Chief among those shortcomings is the notoriously poor compliance with these highly restrictive diets, which, as defining features, emphasize high fat intake and scrupulous restriction of carbohydrates in an effort to mimic the metabolic effects of starvation, J. Helen Cross, MD, explained at the International Epilepsy Congress.

She was a coauthor of a study led by Natasha E. Schoeler, PhD, a research dietician at the University College London Great Ormond Street Institute of Child Health, which demonstrated that children and adults with epilepsy who experience a significant antiseizure effect in response to ketogenic diet therapies have higher baseline blood levels of acetyl carnitine (Epilepsia. 2017 May;58(5):893-900).

The importance of this novel observation is twofold: It indicates a potential role for baseline acetyl carnitine level as a predictor of differential response to ketogenic diet therapies, a predictor for which there is an unmet need, and it is consistent with the hypothesis that an important potential mechanism of ketogenic diet effectiveness in epilepsy involves altered mitochondrial energy metabolism. That is because acetyl carnitine plays an essential role in mitochondrial uptake of long-chain fatty acids, noted Dr. Cross, professor of pediatric neurology and head of the developmental neurosciences program at the University College London Great Ormond Street Institute of Child Health.

At the congress sponsored by the International League Against Epilepsy, Dr. Cross and Dr.
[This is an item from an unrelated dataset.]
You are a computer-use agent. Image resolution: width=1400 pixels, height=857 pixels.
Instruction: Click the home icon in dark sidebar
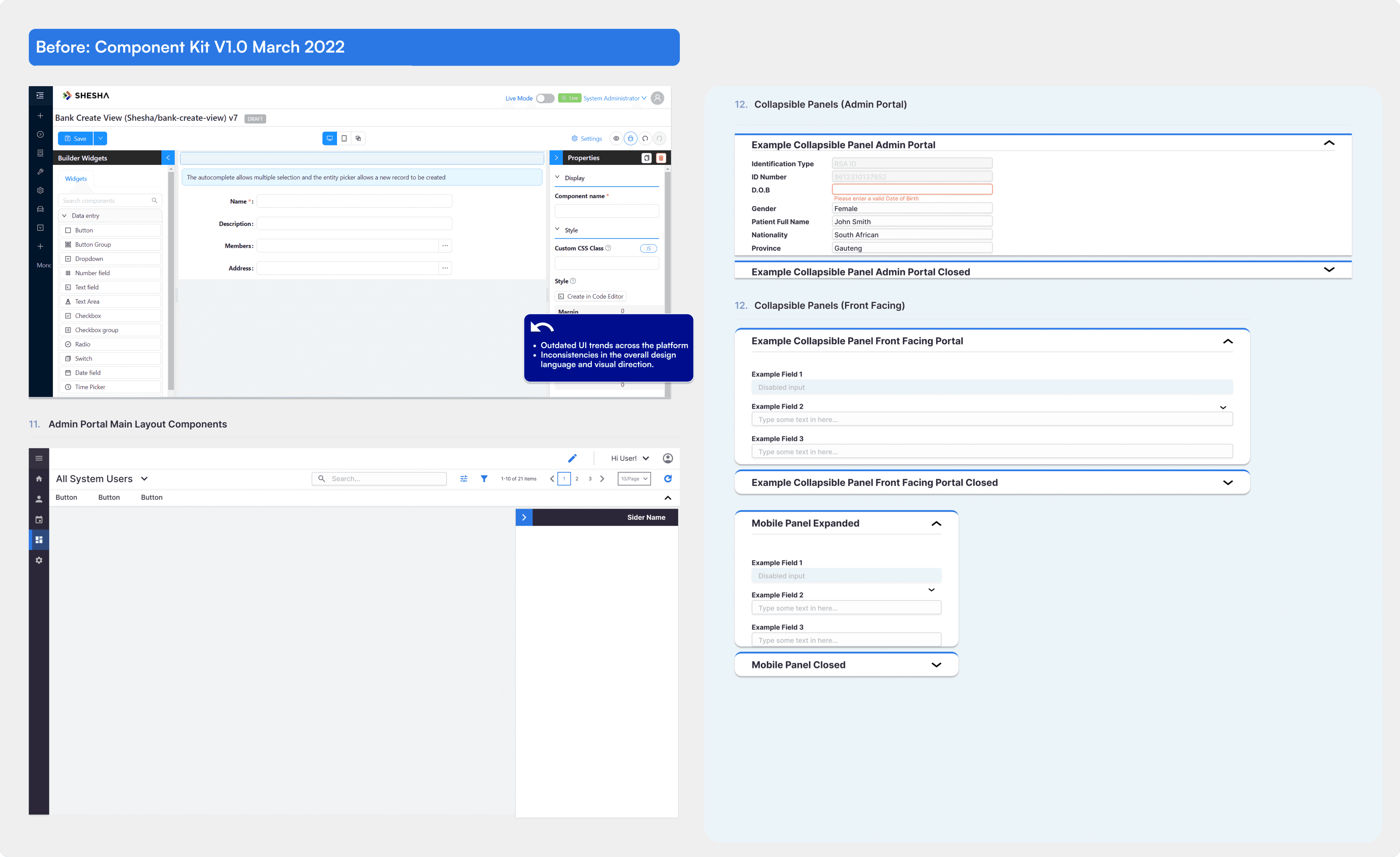[x=39, y=478]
Schoeler presented the results of the initial 12-week tolerability study of Betashot, a ready-to-use, palatable blend of specific medium-chain triglycerides designed to be consumed three to four times daily with normal meals, limiting only intake of foods high in refined sugar. The Betashot beverage was developed in conjunction with Vitaflo International, a nutritional products company.

“It actually tastes good. It tastes like a strawberry shake,” according to Dr. Schoeler.

The 12-week study included 35 children with genetically caused forms of epilepsy and 26 adults with drug-resistant epilepsy. This was primarily a tolerability and compliance study, and the main finding was that two-thirds of the children and 69% of adults who started the study were still using Betashot at the 12-week mark. Moreover, 91% of the children and 56% of adults who completed the study elected to stay on Betashot afterwards. By week 12, after titrating their daily dose of Betashot upward as tolerated, the pediatric patients averaged 18% of their total daily energy intake from Betashot, the adults 24%.

The most common reasons for discontinuation among both children and adults were gastrointestinal side effects: abdominal discomfort, diarrhea, and/or vomiting.

“What’s exciting is that, even though the study is not powered to look at seizure response – it’s a tolerability study – we can report that there was a statistically significant reduction in the number of seizures in the group overall after 3 months of treatment,” Dr. Cross said.

She declined to provide specific data on seizure frequency because the study was underpowered for that endpoint. However, she added that further larger studies looking at a possible antiseizure effect of Betashot are ongoing.

The Betashot study was funded by Vitaflo International.